Brave New World may be a lot closer than we had thought.
Just a few years ago most scientists thought that the technical barriers to eliminating some inheritable diseases and producing designer babies through genetic engineering would keep that technology on the back burner for decades, if not centuries.
But a new report out of The Genetics & Public Policy Center at Johns Hopkins University points to recent developments that could "catapult us over what were understood to be the principal technical obstacles" to changing the genetic code so that future generations would be free from the threat of certain diseases. Or perhaps bigger and stronger. Or smarter. Or prettier.
It's called "human germline genetic modification." Germline comes from the word germination, and it means the seed, or the egg, and the various processes that begin a new life. It is different from somatic genetic engineering, which seeks to alter or replace genes in a person with a disease. That alteration is not passed on to the offspring, whereas germline changes will affect all future generations of the altered embryo.
It's similar to cloning, but it has received far less public scrutiny, and that has some experts worried.
"The various technologies that will be required to successfully achieve human germline genetic modification are coming to the point where if somebody very skilled and very driven were to want to do this, they could potentially do it very soon," says geneticist Audrey Huang, a spokesperson for the center.
That's a real problem because genetics is a very incomplete science at this point, and no one really knows what's going to happen when someone starts tinkering with the genes at the germline level. In fact, no one will know until the child is born, and then, of course, it will be a bit late to say "oops."
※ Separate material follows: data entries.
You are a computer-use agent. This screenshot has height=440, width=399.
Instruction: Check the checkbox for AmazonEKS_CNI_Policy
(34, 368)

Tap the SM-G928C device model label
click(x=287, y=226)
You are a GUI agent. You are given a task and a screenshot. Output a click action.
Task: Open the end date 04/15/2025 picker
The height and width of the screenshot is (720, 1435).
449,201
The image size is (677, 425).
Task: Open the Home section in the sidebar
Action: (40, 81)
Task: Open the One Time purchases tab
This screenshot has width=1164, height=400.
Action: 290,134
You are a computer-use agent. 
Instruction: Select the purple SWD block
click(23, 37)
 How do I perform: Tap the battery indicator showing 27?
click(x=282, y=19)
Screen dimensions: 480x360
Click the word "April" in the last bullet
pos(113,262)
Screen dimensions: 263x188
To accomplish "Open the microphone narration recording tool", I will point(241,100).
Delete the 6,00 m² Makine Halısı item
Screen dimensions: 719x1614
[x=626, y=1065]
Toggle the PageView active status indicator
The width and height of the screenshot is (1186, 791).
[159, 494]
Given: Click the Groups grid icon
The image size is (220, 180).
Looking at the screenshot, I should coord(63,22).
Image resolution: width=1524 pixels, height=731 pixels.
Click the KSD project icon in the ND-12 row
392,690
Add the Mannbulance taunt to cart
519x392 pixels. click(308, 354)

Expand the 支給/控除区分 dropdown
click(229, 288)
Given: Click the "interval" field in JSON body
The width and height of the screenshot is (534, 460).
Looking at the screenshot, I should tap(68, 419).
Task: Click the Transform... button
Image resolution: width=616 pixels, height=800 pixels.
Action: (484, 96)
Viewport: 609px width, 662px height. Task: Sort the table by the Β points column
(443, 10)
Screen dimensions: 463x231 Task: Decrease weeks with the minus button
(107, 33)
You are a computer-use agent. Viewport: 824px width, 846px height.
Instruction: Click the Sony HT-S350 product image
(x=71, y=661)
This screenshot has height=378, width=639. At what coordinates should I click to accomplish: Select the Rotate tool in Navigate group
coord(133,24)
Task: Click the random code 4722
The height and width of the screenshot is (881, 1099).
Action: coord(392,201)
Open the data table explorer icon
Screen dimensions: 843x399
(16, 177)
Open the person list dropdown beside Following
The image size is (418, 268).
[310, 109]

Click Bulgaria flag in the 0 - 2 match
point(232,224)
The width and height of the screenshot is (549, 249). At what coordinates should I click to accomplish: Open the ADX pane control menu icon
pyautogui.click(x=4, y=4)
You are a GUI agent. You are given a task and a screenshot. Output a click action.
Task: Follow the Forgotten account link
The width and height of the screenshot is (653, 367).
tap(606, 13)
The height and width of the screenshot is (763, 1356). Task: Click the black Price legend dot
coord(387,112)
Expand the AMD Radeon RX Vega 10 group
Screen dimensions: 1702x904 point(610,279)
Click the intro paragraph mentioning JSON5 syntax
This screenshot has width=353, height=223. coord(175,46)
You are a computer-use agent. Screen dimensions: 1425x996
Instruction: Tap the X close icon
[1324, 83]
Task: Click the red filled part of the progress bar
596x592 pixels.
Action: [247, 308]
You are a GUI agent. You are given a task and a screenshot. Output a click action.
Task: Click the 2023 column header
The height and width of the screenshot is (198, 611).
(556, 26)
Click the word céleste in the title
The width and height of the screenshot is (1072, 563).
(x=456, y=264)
"Most safety risks would be to the resulting child," the report warns. Elsewhere, it adds:
"The safety of germline genetic modification is further complicated by the fact that some problems might not be evident until well after the genetically modified child is born or reaches adulthood, when the problems already could have been passed to the next generation."
That's one reason many countries have already banned human germline genetic modification. But not the United States. In this country it's rarely discussed except among elite groups of scientists and policy makers. So as it stands now it's probably harder to get a new drug approved for the common cold than it would be to toy with permanently altering the human genome.
And the irony in all of this is it isn't necessary to take such draconian measures to avoid genetic diseases like cystic fibrosis, sickle cell, or Huntington's disease. Since both processes require intervention prior to in vitro fertilization, it's simpler and safer to toss the eggs with the unwanted gene and implant only the healthy eggs rather than trying to alter any of them through genetic engineering.
But you can bet your test tube that somebody's going to try it anyway. And probably pretty soon. Not because they want to treat a disease. But because some rich daddy wants a daughter with blonde hair and blue eyes.
He'll find that's a tougher challenge than preventing a disease, because far more is known about the gene that carries cystic fibrosis, for example, than the genes that make us prettier, or smarter, or whatever.